Data Manipulation - Get single column data in multiple columns and rows

Hi Team,

I am trying to manipulate some data. The data is like this

image

and I Need to convert it into

I have been able to split the data in the column but I am unable to combine them into single row.

I tried using the missing value and Group by node but the results are incorrect as some of the data have outliers for e.g. this property does not have Area, when I use group by node and select the option to take value from next row or previous row. It takes value from other property as it’s area is missing. It’s also not showing Bed and baths for this property. what could be the best and most accurate to combines these row?

image

Below is the excel file and the workflow that I created.
Winston Hill data.xlsx (34.8 KB) Domain Data.knwf (32.2 KB)

Thanks

Hello @Ankit_smart,

can’t open your workflow. Give it another try uploading it or add it to KNIME Hub and link it.

Br,
Ivan

Hi @Ankit_smart -

Here’s a solution I came up with. I found it easier to restructure the data with a loop first, then extract the relevant bits and cleanup. Hopefully it helps you.

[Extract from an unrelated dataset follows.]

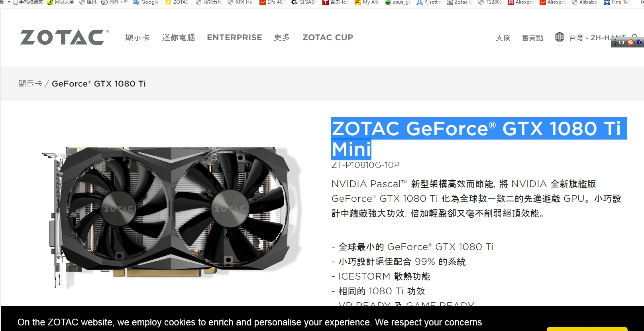This screenshot has height=331, width=644.
Task: Click the Sogou input method S icon
Action: 630,42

Domain Data SF Revised.knwf (59.1 KB)

3 Likes

@ScottF I came to a similar conclusion using the chunk loop but instead of removing the duplicate address row I was trying to figure out how to index backwards from “House” Kind of like setting the window but based on iterating when coming across “House”.

Is there a way to set a new iteration based on a variable? Similar to conditional variable loop end?

Thanks,
Jason

Thanks Scott, You made it look so easy. Learning a lot from you.

1 Like

What should be the best approach to get the data in the same format for this one(Added more data)? I have now added the remaining data. If I am using the windows loop to spread it in rows. It is not working smoothly as the data is now spread on a random basis?

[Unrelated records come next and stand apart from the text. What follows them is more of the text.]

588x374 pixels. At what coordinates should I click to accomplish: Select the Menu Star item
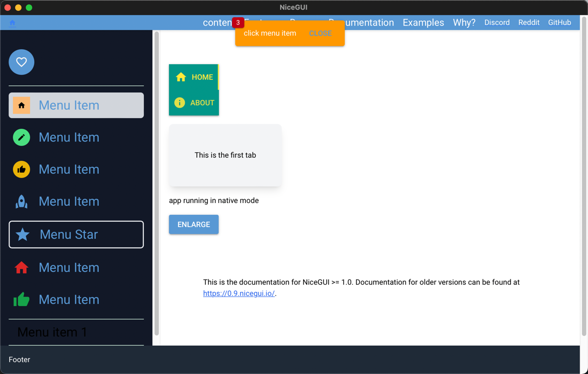[76, 235]
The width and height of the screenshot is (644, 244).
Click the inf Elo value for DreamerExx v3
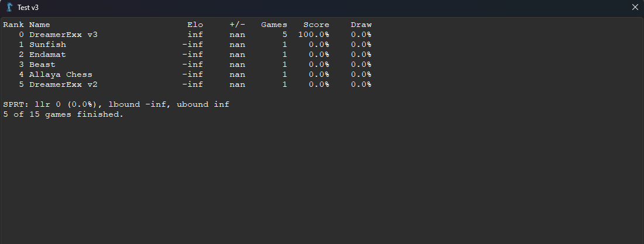(x=195, y=35)
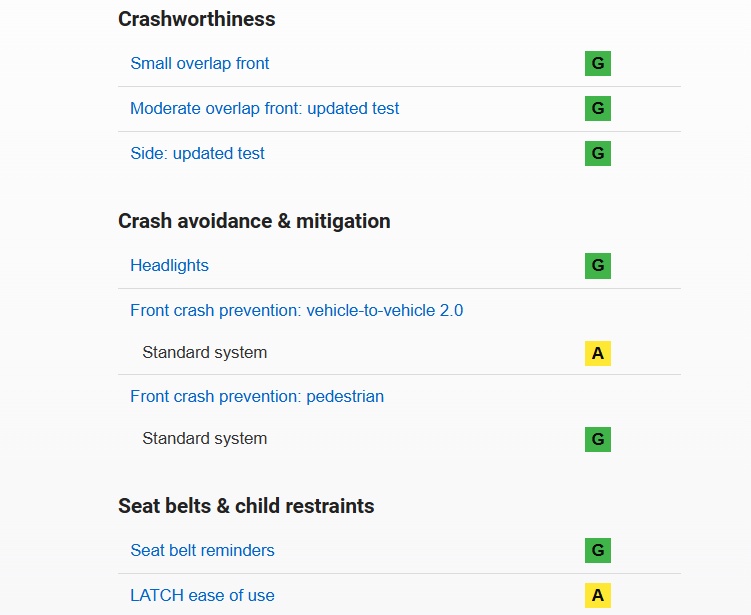Click the yellow A badge for vehicle-to-vehicle Standard system
751x615 pixels.
(598, 353)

Domain Data.knwf (57.2 KB) Winston Hill data.xlsx (36.0 KB)

@ScottF

I have finally solved the new bigger data using Reference row filter and few more row filter. Do you think it’s the best approach or was there something I could have implemented to more automate the process?

Winston Hill data.xlsx (33.4 KB) Domain Data - Final.knwf (59.3 KB)

Given how messy the original dataset is, I think what you have is working well. You might have to implement some fancier RegEx to deal with the variability in the format of the Beds/Baths/Parking field, but from what I can tell you are well on your way :+1:

Hello @Ankit_smart,

not sure this is the best approach as there can always show something in your data which is not on your filtering list and thus will be included. So instead of specifying what shouldn’t be on the list specify how cell structure of rows to be included should look like. For example using this expressions in Rule-based Row Filter node will give you same results:
$Data$ MATCHES "Sold [by|pior|at].*" OR $Data$ LIKE "$*" OR $Data$ MATCHES "\d+.*WINSTON HILLS NSW 2153|WINSTON HILLS NSW 2153" OR $Data$ LIKE "*Bed*Bath*" => TRUE

Also I suggest to create somewhat of a validation logic which can detect that filtering went wrong and send email for example.

Here is modified workflow for rest of processing as well without using loop but rather creating Group column using Math Formula and then GroupBy node to get desired structure. Also if you put your data in data folder which is located in workflow directory you can reference it easier from Excel Reader, don’t need to include on Forum as attachment and workflow can obviously be in state reset :wink:
Domain Data - Final_ipazin.knwf (100.4 KB)

Br,
Ivan

2 Likes

Thanks Ipazin. This is perfect and a very good improvement over the workflow that I have.

Can you tell me what does "\d+ is doing in MATCHES “\d+.*WINSTON HILLS NSW 2153|WINSTON HILLS NSW 2153”.

Also how do you send email from Knime once you have your validation model?

Hello @Ankit_smart,

MATCHES operator is based on regular expression and the one you are wondering means either find a value starting with one or more digits followed by/ending with WINSTON HILLS NSW 2153 either find only WINSTON HILLS NSW 2153. This is created based on your input table as you have certain addresses having only WINSTON HILLS NSW 2153 value. (I’m not a regex expert so probably this could/should be improved to be more bullet proof.)

For sending email you should use Send Email node.

Br,
Ivan

1 Like

This topic was automatically closed 7 days after the last reply. New replies are no longer allowed.